(Task to carry out) Set down the data below exactly; pictures stay out.

(Stored data)

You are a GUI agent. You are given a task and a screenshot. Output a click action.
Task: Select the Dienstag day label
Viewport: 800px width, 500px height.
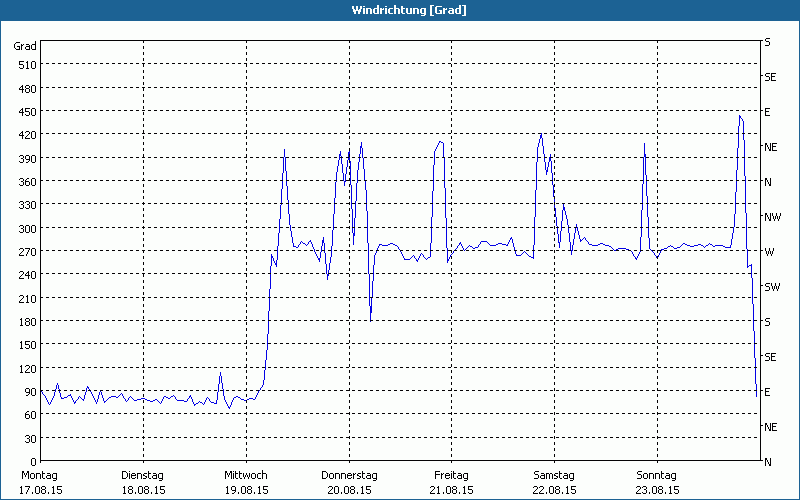[143, 475]
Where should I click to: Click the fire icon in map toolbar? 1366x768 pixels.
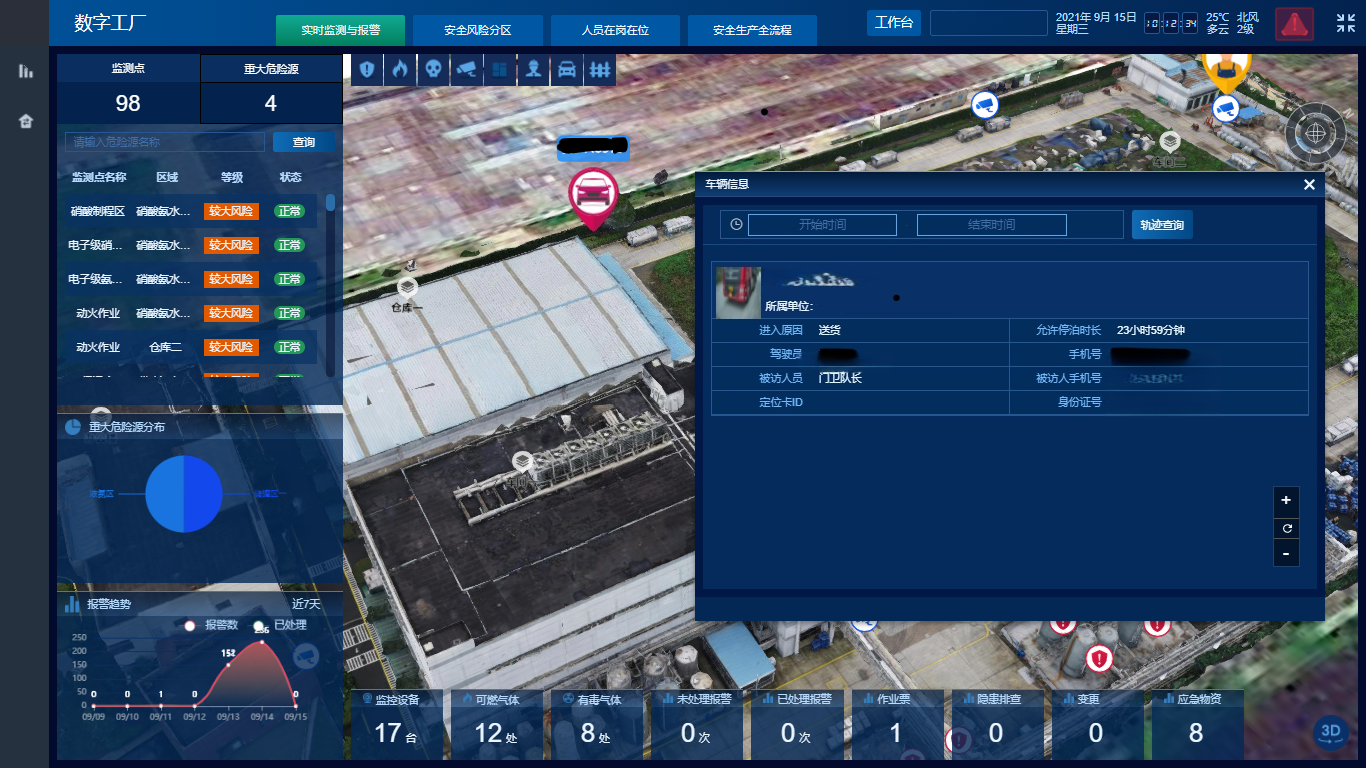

(Result for this exercise)
You are a GUI agent. You are given a task and a screenshot. Output a click action.
Task: Select the Dienstag day label
Viewport: 800px width, 500px height.
[143, 475]
Where should I click to: Click the fire icon in map toolbar? 1366x768 pixels.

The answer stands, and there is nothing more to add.